【TVM系列六】PackedFunc原理

2022-07-05 本文已影响0人 AIPlayer

一、前言

在TVM中，PackedFunc贯穿了整个Stack，是Python与C++进行互相调用的桥梁，深入理解PackedFunc的数据结构及相应的调用流程对理解整个TVM的代码很有帮助。

二、预备知识

1、ctypes

ctypes 是 Python 的外部函数库。它提供了与 C 兼容的数据类型，并允许调用 DLL 或共享库中的函数。可使用该模块以纯 Python 形式对这些库进行封装。

ctypes.byref

有时候 C 函数接口可能由于要往某个地址写入值，或者数据太大不适合作为值传递，从而希望接收一个指针作为数据参数类型。这和传递参数引用类似。

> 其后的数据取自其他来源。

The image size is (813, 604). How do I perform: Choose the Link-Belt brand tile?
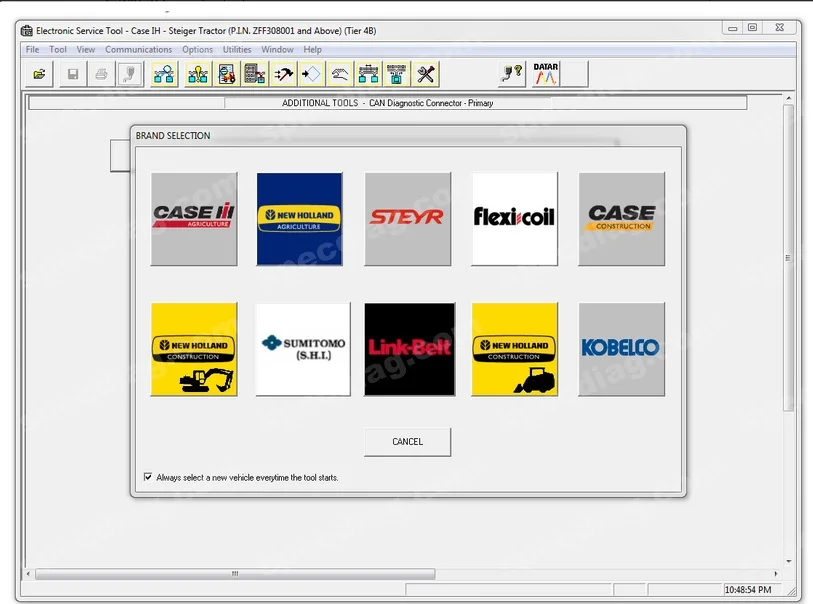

ctypes 暴露了 byref() 函数用于通过引用传递参数。

ctypes.c_void_p

代表 C 中的 void * 类型。该值被表示为整数形式。当给 c_void_p 赋值时，将改变它所指向的内存地址，而不是它所指向的内存区域的内容。

2、C++ std::function

std::function是一个函数包装器模板，通过std::function对C++中各种可调用实体（普通函数、Lambda表达式、函数指针、以及其它函数对象等）的封装，形成一个新的可调用的std::function对象。它的原型说明为：

T: 通用类型，但实际通用类型模板并没有被定义，只有当T的类型为形如Ret(Args...)的函数类型才能工作。
Ret: 调用函数返回值的类型。
Args: 函数参数类型。

3、C++关键字decltype

decltype与auto关键字一样，用于进行编译时类型推导，不过它与auto还是有一些区别的。decltype的类型推导并不是像auto一样是从变量声明的初始化表达式获得变量的类型，而是总是以一个普通表达式作为参数，返回该表达式的类型,而且decltype并不会对表达式进行求值。它的使用方法主要有

推导出表达式类型

int i = 4;
decltype(i) a; //推导结果为int, a的类型为int

与using/typedef合用，用于定义类型。

using size_t = decltype(sizeof(0));//sizeof(a)的返回值为size_t类型
using ptrdiff_t = decltype((int*)0 - (int*)0);
using nullptr_t = decltype(nullptr);
vector<int >vec;
typedef decltype(vec.begin()) vectype;
for (vectype i = vec.begin; i != vec.end(); i++){...}

这样和auto一样，也提高了代码的可读性。

重用匿名类型

在C++中，我们有时候会遇上一些匿名类型，如:

struct {
  int d;
  doubel b;
} anon_s;

而借助decltype，我们可以重新使用这个匿名的结构体：

decltype(anon_s) as; //定义了一个上面匿名的结构体

泛型编程中结合auto，用于追踪函数的返回值类型

这也是decltype最大的用途了。

template <typename _Tx, typename _Ty>
auto multiply(_Tx x, _Ty y)->decltype(_Tx*_Ty){return x*y;}

三、PackedFunc原理

1、数据结构

TVMValue

联合体，在Python与C++互调时的数据类型

typedef union {
  int64_t v_int64;
  double v_float64;
  void* v_handle;
  const char* v_str;
  DLDataType v_type;  // The data type the tensor can hold
  DLDevice v_device;  // A Device for Tensor and operator
} TVMValue;

TVMPODValue_

内部基类用于处理POD类型的转换，主要重载了强制类型转换运行符，在c++中，类型的名字，包括类的名字本身也是一种运算符，即类型强制转换运算符。

class TVMPODValue_ {
public:
  operator double() const {...}
  operator int64_t() const {...}
  operator uint64_t() const {...}
  operator int() const {...}
  operator bool() const {...}
  operator void*() const {...}
  operator DLTensor*() const {...}
  operator NDArray() const {...}
  operator Module() const {...}
  operator Device() const {...} // 以上为强制类型转换运行符重载

  int type_code() const { return type_code_; }
  template <typename T>
  T* ptr() const {return static_cast<T*>(value_.v_handle);}
  ...
protected:
  ...
  TVMPODValue_() : type_code_(kTVMNullptr) {}
  TVMPODValue_(TVMValue value, int type_code) : value_(value), type_code_(type_code) {} // 构造函数
  TVMValue value_;
  int type_code_;
};

TVMArgValue

继承TVMPODValue_，扩充了更多的类型转换的重载，其中包括了重要的PackedFunc()与TypedPackedFunc()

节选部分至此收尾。